In the Kitchen with Sigona’s Featuring: Fresh Pressed Olive Oils and Salads

Carmelo’s Simple, Easy Vinaigrette

Tossed greens with evoo and balsamicThis one is so simple, basic and easy I couldn’t help but call it just that: a simple, easy vinaigrette. I like to keep a mixture of this handy for a quick lunch when I’m on the go. It’s also easy to bottle and take to work.

Directions: In a medium bowl, whisk together the minced shallot and balsamic. While whisking, drizzle in the olive oil (this will help emulsify the mixture). Let it stand for 5 minutes to let the flavors meld and the heat in the shallot “soften.”

If desired, based on your taste, add more or less of oil or balsamic to fit what you like best.

This mixture can be stored at room temperature for up to three days. I like to keep it out of the fridge to keep the oil from congealing.
---
• _Problem a_: Reproduce the rows below word for word, starting at the line that contains "Image resolution: width=1080" and running through the last of the rows.

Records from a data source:
---
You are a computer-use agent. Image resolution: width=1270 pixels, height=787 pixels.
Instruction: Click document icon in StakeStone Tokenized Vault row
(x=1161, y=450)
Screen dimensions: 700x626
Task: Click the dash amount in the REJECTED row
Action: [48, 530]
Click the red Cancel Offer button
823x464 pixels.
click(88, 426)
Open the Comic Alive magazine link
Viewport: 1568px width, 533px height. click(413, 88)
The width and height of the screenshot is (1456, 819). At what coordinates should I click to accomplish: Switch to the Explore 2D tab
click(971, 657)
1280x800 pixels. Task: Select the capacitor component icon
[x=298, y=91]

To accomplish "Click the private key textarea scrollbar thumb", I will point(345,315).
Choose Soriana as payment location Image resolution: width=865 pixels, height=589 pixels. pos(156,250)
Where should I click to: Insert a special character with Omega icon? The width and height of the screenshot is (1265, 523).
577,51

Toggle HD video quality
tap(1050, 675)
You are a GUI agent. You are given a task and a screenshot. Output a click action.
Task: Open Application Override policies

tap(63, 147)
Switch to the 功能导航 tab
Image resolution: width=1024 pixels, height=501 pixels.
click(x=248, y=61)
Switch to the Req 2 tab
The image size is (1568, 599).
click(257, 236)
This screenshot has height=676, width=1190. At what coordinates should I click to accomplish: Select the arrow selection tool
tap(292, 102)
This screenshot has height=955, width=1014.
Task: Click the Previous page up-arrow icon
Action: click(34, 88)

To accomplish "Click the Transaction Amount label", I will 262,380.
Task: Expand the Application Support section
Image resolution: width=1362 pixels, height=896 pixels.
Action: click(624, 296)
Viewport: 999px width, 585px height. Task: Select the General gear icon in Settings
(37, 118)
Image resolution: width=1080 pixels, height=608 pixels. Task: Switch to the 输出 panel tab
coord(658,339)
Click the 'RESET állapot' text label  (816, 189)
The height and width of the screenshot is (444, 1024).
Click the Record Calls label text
---
• _Problem b_: Extend the vinaigrette recipe text, picking up after its final sentence.

• _Task response a_:
Image resolution: width=1080 pixels, height=608 pixels. Task: Switch to the 输出 panel tab
coord(658,339)
Click the 'RESET állapot' text label  (816, 189)
The height and width of the screenshot is (444, 1024).
Click the Record Calls label text

• _Task response b_:
Salad tips: When mixing a salad, be sure all leaves are dry. This will help to ensure all leaves are coats with the dressing and not diluted with water. I think one of the greatest things the produce industry has ever done to provide super healthy, ready-to-use veggies. Earthbound Farms Organic Spring mix comes prewashed and ready to use, and it’s packed with organic, super food phytonutrients!

A little of this vinaigrette goes a long way. You don’t want your greens to be swimming in a puddle of vinaigrette! The secret to using less dressing, but still having a delicious salad, is tossing it well…mucho tossing, as I like to say. Make sure all leaves get coated the same and there is no extra heavy or absent taste of the dressing… just a smooth delicious healthy salad.

Add to the mix: When greens and vinaigrette need a little something more, consider adding in one or more of the following and toss to coat:

• A Honeycrisp apple (sliced into matchsticks)
• Grilled chicken strips
• Orange segments
• Dried cranberries
• Nuts/seeds (I like pecans, walnuts or pepitas/pumpkin seeds)
• Sliced veggies
• Sliced olives (have you seen our olive bar?)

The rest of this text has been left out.